La petite famille de Waha
Dans l’épisode 37, poétiquement intitulé Première Branlée, c’est la saison des amours chez les trolls. Le sexe est représenté métaphoriquement par un coup de massue sur la tête. Dans tout le village, les personnages sont en folie et se courent gaiement après.
Waha, elle, n’est pas intéressée : lorsque leur professeur leur explique l’acte d’amour, elle demande « Et si l’autre veut pas ? ». « Ah ben ça » répond-il « ça s’est jamais vu ».
Tandis que le professeur s’en va courir après une trolle, Waha se retrouve seule pour réfléchir : « J’espère que ça me tombera pas dessus sans prévenir… Parce que si je reçois un coup et qu’j’ai pas envie… Après c’est comme tout faut pas dire non, faut goûter d’abord ».
Derrière elle, son ami le demi-troll Pröfy, notoirement amoureux d’elle, interrompt le fil de ses pensées en lui donnant un coup sur la tête.
Malheureusement la jeune fille s’évanouit et le demi-troll doit la ramener chez elle, où il trouve un père furieux décidé à tabasser le responsable (bien courageux, Pröfy désigne Roken, un camarade méchant et pénible).
Lorsque Waha se réveille, elle est bien sûr furieuse contre son ami, l’accusant d’avoir trahi sa confiance. Mais elle va assez vite lui pardonner : lorsqu’il vient s’excuser, elle lui répond « Laisse tomber, c’est pas toi, c’est dans l’air, non ? ».
Et BOUM, une bonne dose de culture du viol !
Pourquoi ça pose problème
En soi, montrer un viol ne rend pas forcément une fiction sexiste. Le problème est dans la manière dont il est traité et, en l’occurrence, le fait qu’il n’est jamais clairement défini comme un viol, bien que Waha ait montré plusieurs fois qu’elle n’était pas consentante.

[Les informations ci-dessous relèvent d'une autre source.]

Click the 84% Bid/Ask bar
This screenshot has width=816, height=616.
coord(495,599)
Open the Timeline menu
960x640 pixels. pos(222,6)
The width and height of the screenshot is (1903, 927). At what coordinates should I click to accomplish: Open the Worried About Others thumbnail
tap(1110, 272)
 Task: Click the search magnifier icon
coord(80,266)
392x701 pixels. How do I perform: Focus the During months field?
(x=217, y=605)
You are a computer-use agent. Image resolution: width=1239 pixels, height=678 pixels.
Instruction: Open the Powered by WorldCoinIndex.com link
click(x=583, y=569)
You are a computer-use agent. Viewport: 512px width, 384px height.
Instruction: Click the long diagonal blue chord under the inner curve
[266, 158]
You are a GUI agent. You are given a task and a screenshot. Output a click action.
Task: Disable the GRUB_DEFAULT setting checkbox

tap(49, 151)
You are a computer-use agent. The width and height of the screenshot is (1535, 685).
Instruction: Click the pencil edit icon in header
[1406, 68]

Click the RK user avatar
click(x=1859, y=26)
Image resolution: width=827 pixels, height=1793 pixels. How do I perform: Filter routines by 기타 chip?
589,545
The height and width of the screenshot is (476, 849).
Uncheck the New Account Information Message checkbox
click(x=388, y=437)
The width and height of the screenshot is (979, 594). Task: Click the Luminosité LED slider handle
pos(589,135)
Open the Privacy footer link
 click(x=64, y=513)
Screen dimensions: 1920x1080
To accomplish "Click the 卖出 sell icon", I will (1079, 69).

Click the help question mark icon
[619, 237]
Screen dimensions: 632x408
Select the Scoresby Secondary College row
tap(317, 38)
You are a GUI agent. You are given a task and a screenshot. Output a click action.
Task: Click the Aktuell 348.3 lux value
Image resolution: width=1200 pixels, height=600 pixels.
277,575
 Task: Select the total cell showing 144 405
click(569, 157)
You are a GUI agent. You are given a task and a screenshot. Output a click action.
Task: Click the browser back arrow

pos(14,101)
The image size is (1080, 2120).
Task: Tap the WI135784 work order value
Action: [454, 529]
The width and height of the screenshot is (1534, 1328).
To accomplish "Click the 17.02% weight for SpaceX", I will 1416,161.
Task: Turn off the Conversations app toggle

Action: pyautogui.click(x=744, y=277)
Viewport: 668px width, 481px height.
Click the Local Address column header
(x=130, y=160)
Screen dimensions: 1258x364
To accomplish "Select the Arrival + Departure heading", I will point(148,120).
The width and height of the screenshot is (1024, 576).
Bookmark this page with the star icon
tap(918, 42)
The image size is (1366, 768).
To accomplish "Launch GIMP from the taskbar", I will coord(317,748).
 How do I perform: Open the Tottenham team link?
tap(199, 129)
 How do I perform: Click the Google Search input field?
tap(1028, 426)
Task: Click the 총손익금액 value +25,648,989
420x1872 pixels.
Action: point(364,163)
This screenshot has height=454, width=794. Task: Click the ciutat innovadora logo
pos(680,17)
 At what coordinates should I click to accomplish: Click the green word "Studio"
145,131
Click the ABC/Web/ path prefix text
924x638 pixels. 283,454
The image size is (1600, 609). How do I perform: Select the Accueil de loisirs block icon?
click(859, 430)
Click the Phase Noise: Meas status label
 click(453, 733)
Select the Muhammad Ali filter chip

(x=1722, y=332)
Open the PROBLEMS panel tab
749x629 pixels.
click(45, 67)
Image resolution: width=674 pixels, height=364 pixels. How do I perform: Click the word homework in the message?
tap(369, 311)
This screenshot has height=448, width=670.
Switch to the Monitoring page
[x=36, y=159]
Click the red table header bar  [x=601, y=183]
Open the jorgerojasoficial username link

La seule conséquence du « coup de gourdin » de Pröfy est que tout le village se fait assommer par le père de Waha, dans un bon vieux stéréotype de père protecteur qui ne supporte pas qu’on touche sa fille.
Et encore : le demi-troll échappe lui-même à la punition puisqu’au moment où Tëtram va lui asséner un coup, son gourdin se ramollit (une panne…).
À aucun moment Waha n’est encouragée à en vouloir à Pröfy. Sa mère lui dit même « Tu ne vas pas lui faire la tête pour un petit coup » ; c’est vrai que ce serait dommage de bouder un ami juste parce qu’il nous a imposé un acte sexuel sans notre consentement… Et que dire du très déresponsabilisant « c’est dans l’air » ? Un message pas très sain pour les 8-12 ans, auxquels ce programme est adressé.
Les scénaristes de la série, contactés par nos soins, réfutent cette interprétation de l’épisode. Si vous l’avez vu vous-même, nous vous invitons à venir donner votre avis.
Heureusement, pour Clélia Constantine, scénariste de séries d’animation, l’épisode Première Branlée dont nous lui avons fait lire le script est plus l’exception que la règle :
« Sur la plupart des autres chaînes de Canal, on a déjà du mal à faire accepter le moindre clin d’œil amoureux, alors un truc aussi clairement sexuel… Mais je ne sais pas si c’est la « culture du viol » qui aurait vraiment été épinglée, ou seulement le fait que « ça parle de cul ». »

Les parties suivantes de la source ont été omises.